WHAT YOU HAVE TO DO
Can you set out the records from the line with "The height and width of the screenshot is (449, 584)." through the line with "(1192, 272)" as a Markdown table, with the row number under No. and each line under Text? Skip blank lines and leave out the pictures.
┌──
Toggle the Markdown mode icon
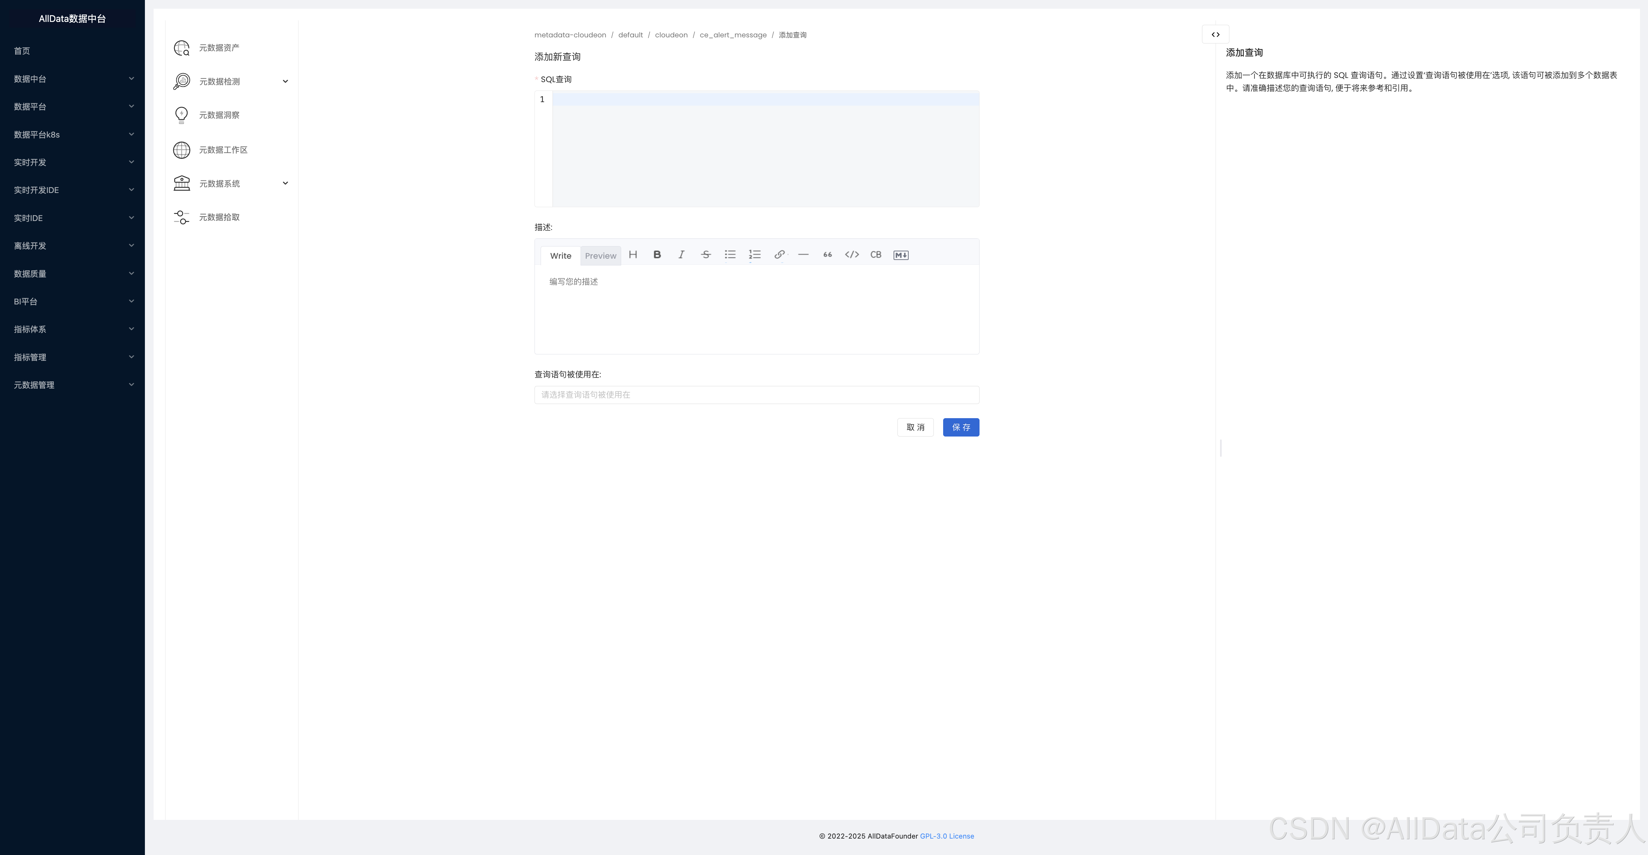The image size is (1648, 855). (x=901, y=255)
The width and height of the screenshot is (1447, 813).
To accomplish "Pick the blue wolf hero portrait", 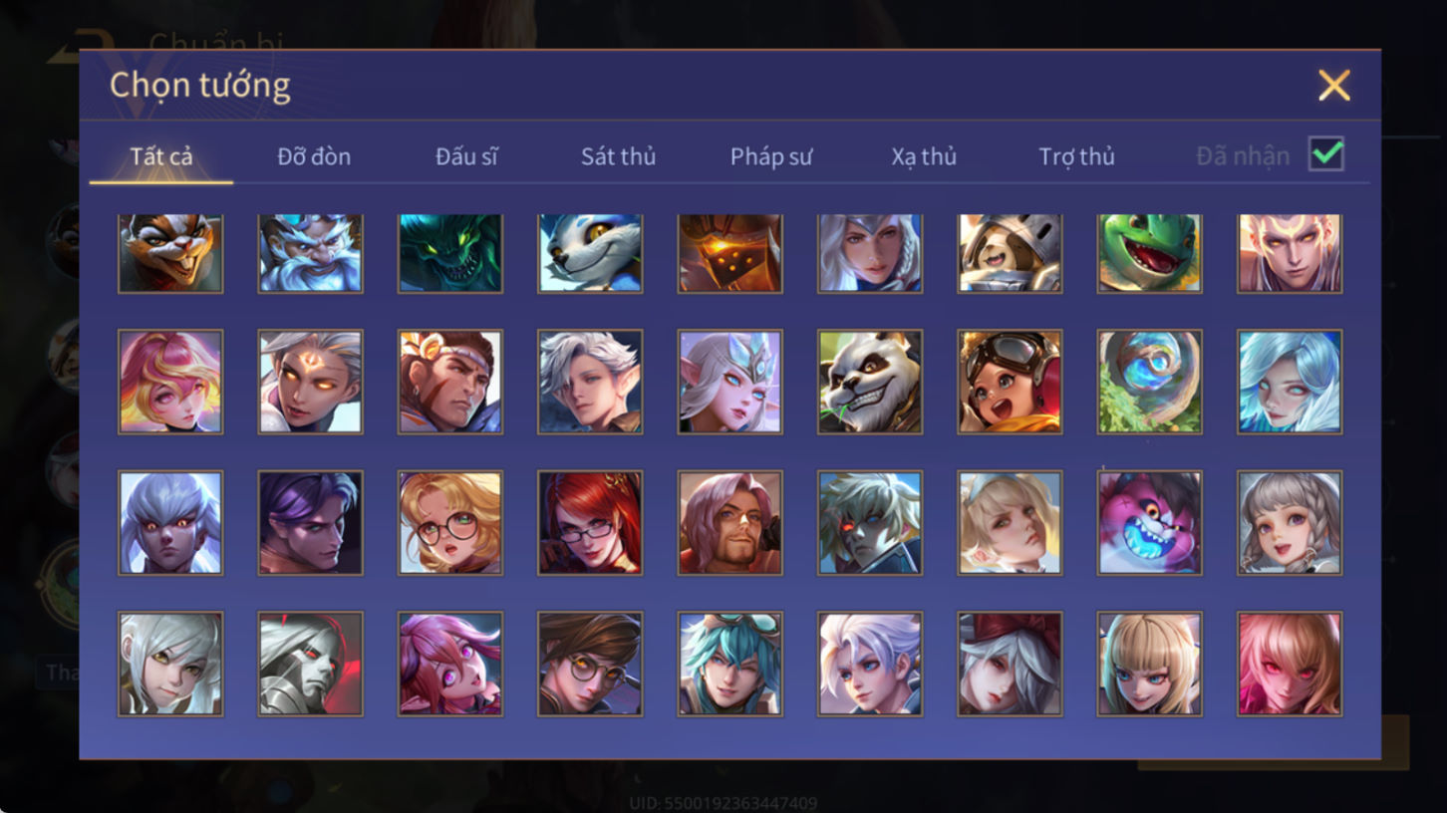I will (590, 253).
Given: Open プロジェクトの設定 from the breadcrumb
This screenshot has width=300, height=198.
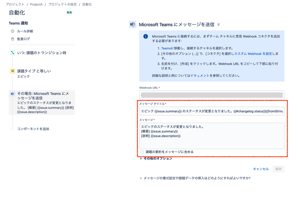Looking at the screenshot, I should [62, 4].
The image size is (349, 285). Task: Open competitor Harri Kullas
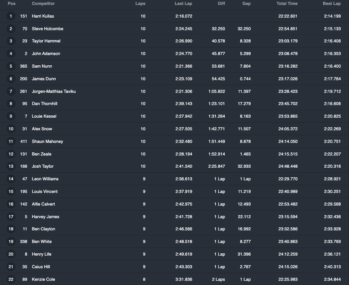(x=43, y=16)
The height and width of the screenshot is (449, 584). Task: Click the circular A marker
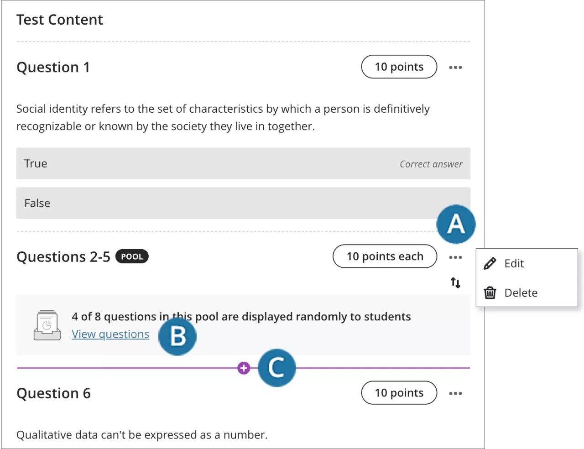click(456, 224)
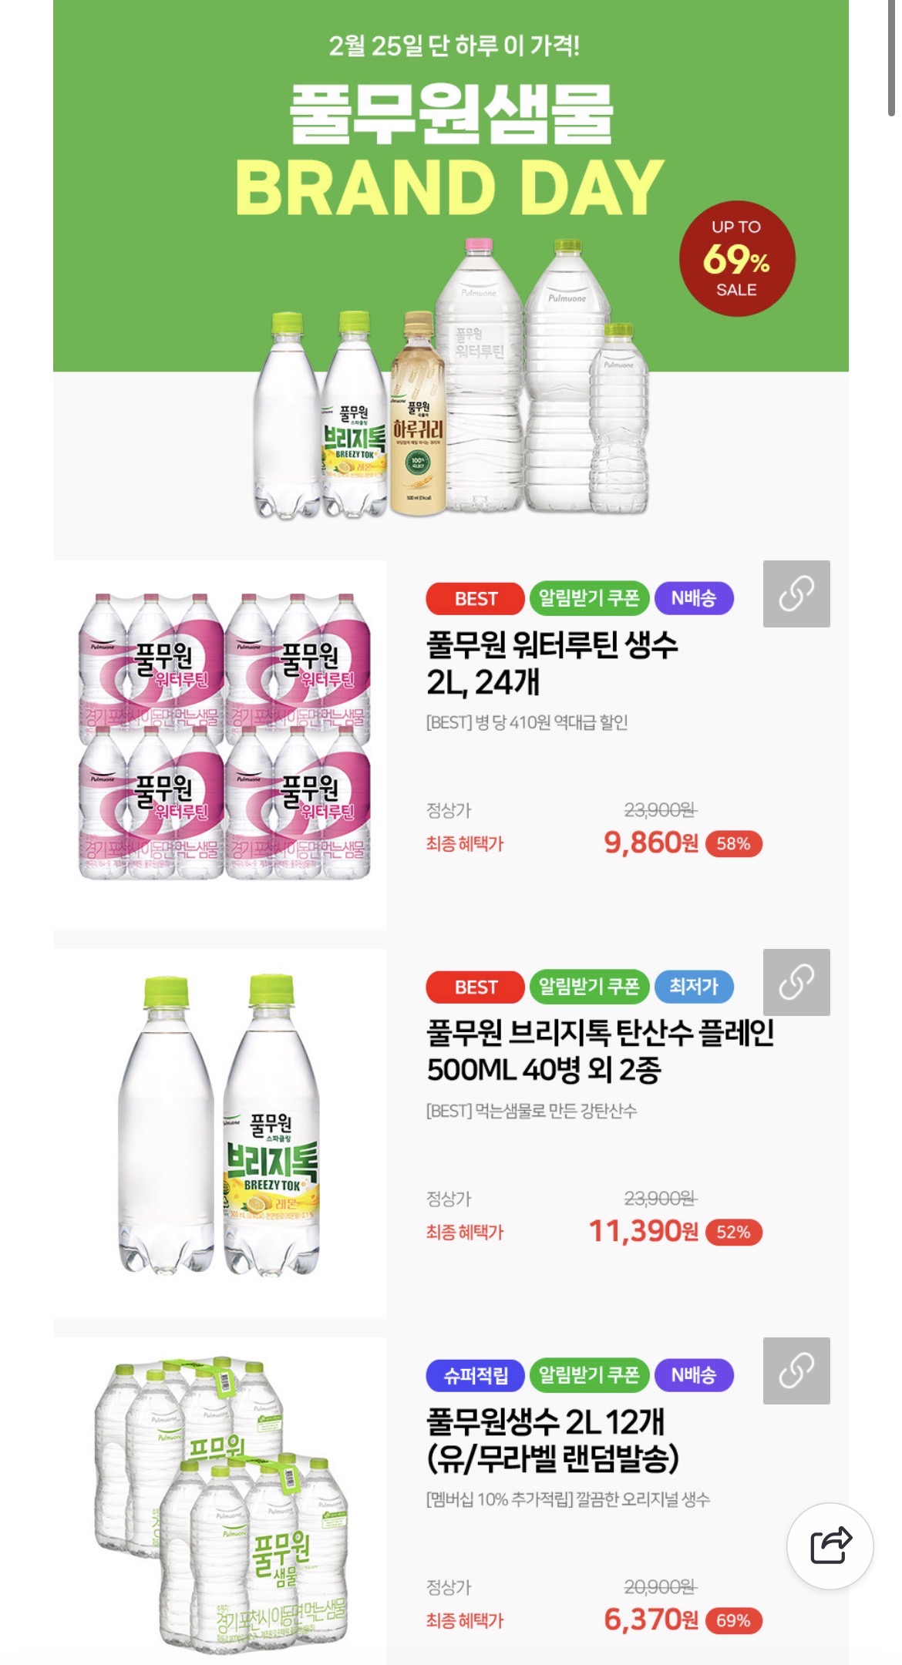This screenshot has height=1665, width=902.
Task: Open 풀무원샘수 2L 12개 product title
Action: coord(553,1439)
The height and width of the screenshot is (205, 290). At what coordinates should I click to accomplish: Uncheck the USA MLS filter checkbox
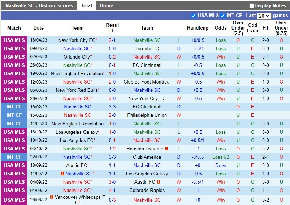click(194, 16)
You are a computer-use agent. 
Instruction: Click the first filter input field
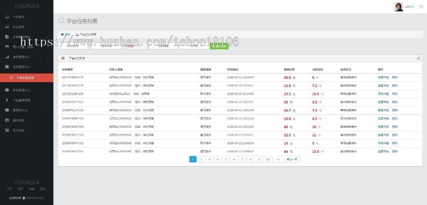click(x=73, y=46)
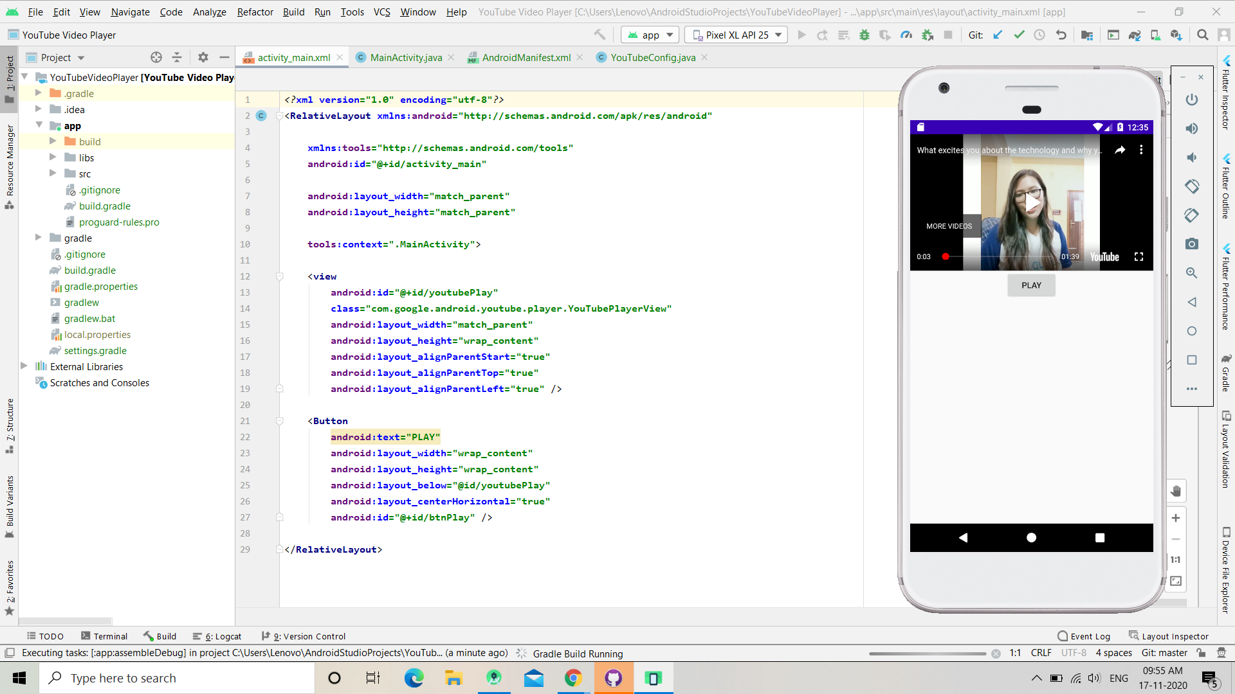Toggle zoom mode on the emulator toolbar

(1192, 272)
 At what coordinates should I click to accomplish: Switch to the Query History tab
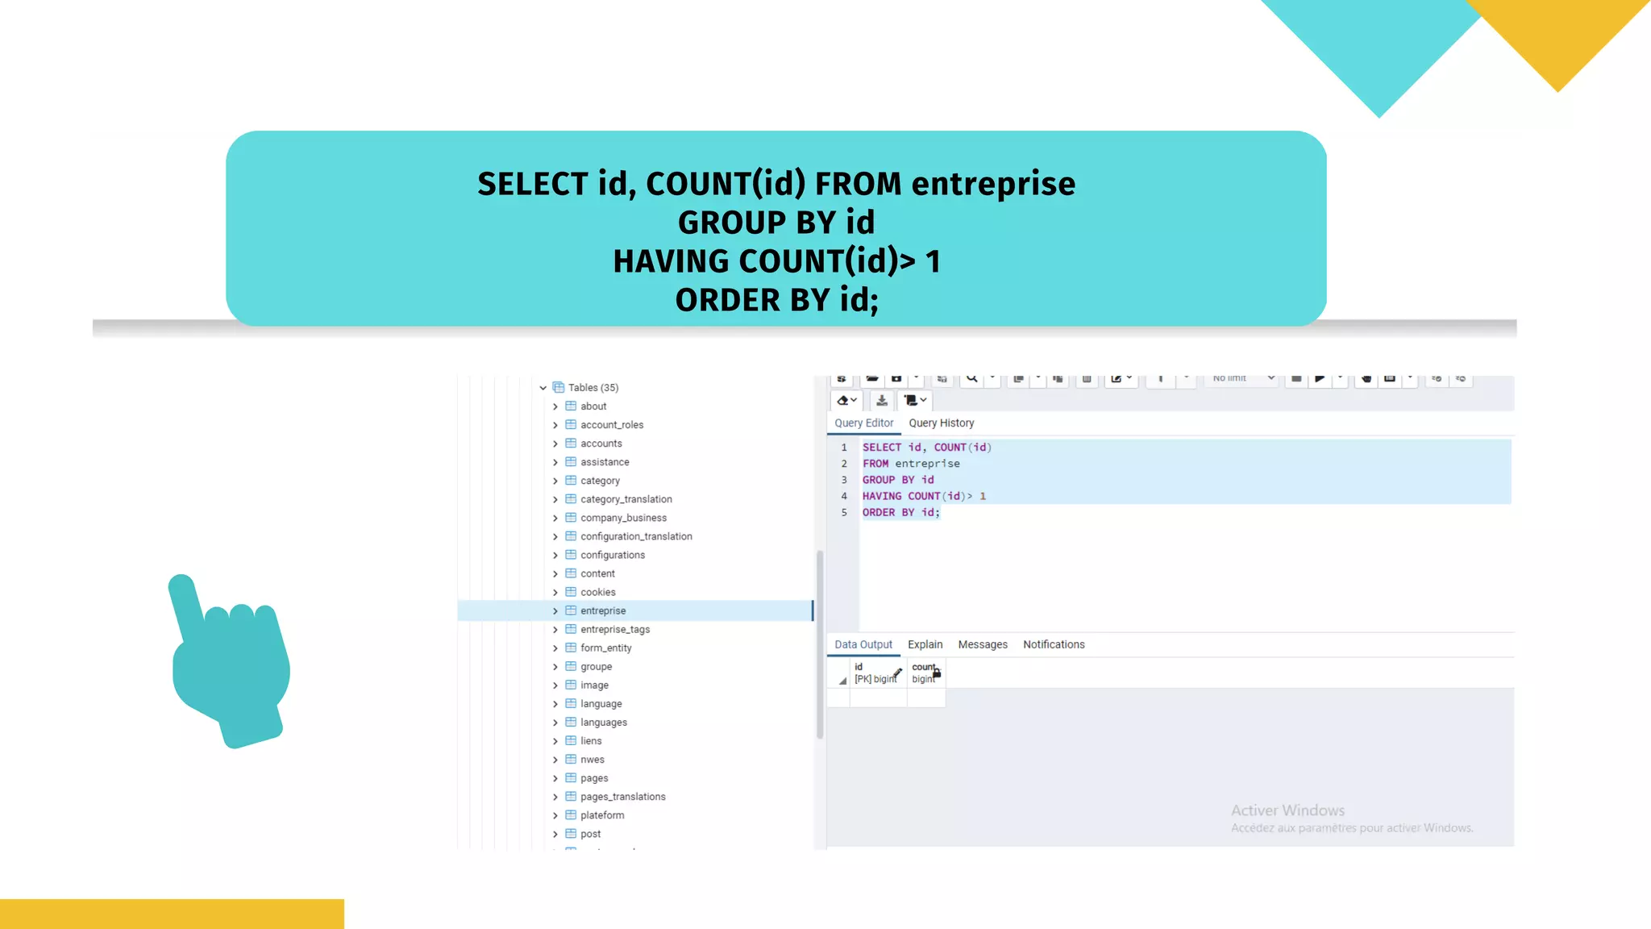click(941, 423)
└──
COMPLETE ANSWER
| No. | Text |
|---|---|
| 1 | The height and width of the screenshot is (449, 584). Task: Click the circular A marker |
| 2 | click(456, 224) |
| 3 | This screenshot has height=1665, width=902. |
| 4 | Task: Open 풀무원샘수 2L 12개 product title |
| 5 | Action: coord(553,1439) |
| 6 | The height and width of the screenshot is (205, 290). At what coordinates should I click to accomplish: Uncheck the USA MLS filter checkbox |
| 7 | click(194, 16) |
| 8 | You are a computer-use agent.  |
| 9 | Instruction: Click the first filter input field |
| 10 | click(x=73, y=46) |
| 11 | Toggle zoom mode on the emulator toolbar |
| 12 | (1192, 272) |